### Problem details
Only the lines from the one with "Viewport: 1444px width, 840px height." through the end of the material, both ends included, should be retyped exactly.

### Available records
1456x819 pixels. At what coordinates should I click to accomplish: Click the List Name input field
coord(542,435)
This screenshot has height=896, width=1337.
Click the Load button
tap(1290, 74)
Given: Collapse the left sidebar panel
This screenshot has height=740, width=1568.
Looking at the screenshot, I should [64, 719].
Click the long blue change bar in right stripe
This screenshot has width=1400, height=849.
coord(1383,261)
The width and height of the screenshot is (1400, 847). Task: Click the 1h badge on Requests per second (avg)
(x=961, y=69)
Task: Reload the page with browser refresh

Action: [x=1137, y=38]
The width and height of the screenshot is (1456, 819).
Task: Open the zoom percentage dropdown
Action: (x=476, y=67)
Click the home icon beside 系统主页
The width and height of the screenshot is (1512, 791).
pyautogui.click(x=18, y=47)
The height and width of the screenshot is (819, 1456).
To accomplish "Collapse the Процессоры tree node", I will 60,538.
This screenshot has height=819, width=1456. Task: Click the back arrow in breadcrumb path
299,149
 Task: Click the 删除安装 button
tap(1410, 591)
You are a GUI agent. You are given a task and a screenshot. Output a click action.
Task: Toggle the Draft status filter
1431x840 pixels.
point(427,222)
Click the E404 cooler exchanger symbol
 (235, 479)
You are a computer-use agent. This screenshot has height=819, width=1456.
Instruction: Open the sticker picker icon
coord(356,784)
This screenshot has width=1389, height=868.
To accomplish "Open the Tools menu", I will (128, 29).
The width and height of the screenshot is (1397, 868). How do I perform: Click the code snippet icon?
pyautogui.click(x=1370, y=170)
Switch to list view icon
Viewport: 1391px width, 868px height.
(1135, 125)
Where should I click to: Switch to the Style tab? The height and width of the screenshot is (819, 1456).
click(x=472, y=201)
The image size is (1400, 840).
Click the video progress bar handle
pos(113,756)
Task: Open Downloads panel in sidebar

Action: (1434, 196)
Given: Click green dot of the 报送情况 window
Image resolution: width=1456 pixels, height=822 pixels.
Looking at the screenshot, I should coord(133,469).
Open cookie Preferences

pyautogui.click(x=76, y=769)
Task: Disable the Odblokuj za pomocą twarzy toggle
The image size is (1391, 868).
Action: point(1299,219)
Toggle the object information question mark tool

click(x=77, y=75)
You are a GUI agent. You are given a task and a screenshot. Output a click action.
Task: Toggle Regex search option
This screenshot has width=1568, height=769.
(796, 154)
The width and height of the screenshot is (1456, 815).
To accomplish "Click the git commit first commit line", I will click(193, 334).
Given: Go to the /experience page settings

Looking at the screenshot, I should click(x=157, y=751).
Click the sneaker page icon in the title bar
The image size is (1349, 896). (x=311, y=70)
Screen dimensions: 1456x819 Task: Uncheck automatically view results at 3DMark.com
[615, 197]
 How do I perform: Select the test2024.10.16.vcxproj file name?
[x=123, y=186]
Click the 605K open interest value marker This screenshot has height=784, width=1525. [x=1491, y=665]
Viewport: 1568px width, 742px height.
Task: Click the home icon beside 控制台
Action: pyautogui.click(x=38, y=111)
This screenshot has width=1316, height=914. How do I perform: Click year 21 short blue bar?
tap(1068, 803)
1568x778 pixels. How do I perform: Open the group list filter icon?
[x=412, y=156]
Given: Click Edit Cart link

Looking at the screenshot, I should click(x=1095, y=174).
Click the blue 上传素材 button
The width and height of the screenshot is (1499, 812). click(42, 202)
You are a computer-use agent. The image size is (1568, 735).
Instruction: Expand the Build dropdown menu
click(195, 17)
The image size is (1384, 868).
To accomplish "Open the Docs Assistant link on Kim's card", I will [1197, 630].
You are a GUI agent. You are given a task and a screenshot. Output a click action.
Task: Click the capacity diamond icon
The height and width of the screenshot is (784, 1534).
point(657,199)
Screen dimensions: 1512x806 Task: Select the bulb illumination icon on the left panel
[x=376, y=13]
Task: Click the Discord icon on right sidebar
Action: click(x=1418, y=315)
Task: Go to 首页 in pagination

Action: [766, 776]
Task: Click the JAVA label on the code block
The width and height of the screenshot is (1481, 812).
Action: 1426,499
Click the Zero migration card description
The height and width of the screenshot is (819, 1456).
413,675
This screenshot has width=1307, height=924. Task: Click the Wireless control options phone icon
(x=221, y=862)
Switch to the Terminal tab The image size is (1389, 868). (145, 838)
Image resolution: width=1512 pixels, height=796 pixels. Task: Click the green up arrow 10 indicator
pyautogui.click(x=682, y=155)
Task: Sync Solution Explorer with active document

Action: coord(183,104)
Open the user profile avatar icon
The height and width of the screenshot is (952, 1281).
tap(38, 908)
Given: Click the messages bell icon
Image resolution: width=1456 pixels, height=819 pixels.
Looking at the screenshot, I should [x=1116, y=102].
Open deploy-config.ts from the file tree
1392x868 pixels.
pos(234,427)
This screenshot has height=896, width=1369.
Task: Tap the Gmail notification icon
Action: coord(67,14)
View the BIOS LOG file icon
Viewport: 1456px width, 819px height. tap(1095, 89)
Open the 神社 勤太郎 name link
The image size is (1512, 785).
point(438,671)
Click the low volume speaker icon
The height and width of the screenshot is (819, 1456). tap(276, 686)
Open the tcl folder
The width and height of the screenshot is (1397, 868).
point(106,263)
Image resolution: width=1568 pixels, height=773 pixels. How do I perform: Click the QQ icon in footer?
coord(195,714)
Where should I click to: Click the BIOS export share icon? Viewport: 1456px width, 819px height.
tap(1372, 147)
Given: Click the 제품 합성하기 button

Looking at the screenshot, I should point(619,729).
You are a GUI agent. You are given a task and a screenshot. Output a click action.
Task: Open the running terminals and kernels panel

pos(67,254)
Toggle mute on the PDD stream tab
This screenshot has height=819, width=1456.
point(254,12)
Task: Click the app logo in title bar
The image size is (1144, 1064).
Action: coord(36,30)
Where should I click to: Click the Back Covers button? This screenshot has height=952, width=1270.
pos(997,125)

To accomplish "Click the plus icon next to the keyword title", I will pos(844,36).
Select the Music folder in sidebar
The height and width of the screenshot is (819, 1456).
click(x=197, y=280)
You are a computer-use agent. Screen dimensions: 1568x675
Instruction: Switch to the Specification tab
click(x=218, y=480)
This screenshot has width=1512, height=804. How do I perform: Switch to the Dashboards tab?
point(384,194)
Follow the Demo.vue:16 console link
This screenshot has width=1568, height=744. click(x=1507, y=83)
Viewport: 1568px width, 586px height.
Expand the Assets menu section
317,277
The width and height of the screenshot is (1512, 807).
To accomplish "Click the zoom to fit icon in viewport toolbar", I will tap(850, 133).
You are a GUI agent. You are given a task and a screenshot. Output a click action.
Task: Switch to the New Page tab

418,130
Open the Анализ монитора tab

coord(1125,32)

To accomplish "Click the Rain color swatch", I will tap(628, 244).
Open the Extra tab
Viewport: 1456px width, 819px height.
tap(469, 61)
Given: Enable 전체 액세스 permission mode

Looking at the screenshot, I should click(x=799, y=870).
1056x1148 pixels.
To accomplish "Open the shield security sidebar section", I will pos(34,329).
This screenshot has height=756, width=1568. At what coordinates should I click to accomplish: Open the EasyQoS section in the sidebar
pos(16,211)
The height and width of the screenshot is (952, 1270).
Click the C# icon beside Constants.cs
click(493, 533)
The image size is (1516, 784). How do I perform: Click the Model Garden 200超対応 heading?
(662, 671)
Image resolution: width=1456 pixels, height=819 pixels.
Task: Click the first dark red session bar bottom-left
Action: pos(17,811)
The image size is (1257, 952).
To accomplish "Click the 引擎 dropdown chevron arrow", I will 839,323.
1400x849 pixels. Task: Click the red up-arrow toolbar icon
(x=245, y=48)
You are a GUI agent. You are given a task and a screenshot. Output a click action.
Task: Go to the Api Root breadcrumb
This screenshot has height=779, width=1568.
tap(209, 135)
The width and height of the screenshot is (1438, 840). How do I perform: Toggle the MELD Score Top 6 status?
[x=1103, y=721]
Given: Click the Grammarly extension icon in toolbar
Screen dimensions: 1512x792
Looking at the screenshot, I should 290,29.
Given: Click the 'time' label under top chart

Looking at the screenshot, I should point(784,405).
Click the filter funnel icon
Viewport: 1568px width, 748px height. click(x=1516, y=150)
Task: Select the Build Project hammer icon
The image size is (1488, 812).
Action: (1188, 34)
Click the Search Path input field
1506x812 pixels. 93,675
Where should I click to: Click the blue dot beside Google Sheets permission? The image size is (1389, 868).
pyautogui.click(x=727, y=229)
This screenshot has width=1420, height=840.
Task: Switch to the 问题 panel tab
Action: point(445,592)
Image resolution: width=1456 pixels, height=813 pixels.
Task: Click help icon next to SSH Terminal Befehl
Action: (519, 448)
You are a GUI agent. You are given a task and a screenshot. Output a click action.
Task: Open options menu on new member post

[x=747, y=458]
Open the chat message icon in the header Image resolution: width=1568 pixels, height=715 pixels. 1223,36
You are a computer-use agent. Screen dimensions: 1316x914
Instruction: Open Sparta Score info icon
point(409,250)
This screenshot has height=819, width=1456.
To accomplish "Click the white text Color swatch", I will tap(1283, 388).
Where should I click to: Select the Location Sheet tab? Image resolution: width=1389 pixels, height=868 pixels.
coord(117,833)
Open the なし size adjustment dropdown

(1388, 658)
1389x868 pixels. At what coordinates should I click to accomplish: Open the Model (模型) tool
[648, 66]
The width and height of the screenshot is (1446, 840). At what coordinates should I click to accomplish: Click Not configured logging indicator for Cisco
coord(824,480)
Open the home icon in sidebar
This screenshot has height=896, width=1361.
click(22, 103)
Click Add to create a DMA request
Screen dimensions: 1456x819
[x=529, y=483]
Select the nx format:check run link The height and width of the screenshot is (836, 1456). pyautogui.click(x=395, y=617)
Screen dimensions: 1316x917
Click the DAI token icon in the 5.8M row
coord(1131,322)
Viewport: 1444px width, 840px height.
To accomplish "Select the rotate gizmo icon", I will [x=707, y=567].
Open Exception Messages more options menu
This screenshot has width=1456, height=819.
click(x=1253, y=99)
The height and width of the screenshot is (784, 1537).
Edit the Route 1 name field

### Solution to this exercise
Viewport: 1444px width, 840px height.
To accomplish "Select the rotate gizmo icon", I will [x=707, y=567].
Open Exception Messages more options menu
This screenshot has width=1456, height=819.
click(x=1253, y=99)
The height and width of the screenshot is (784, 1537).
Edit the Route 1 name field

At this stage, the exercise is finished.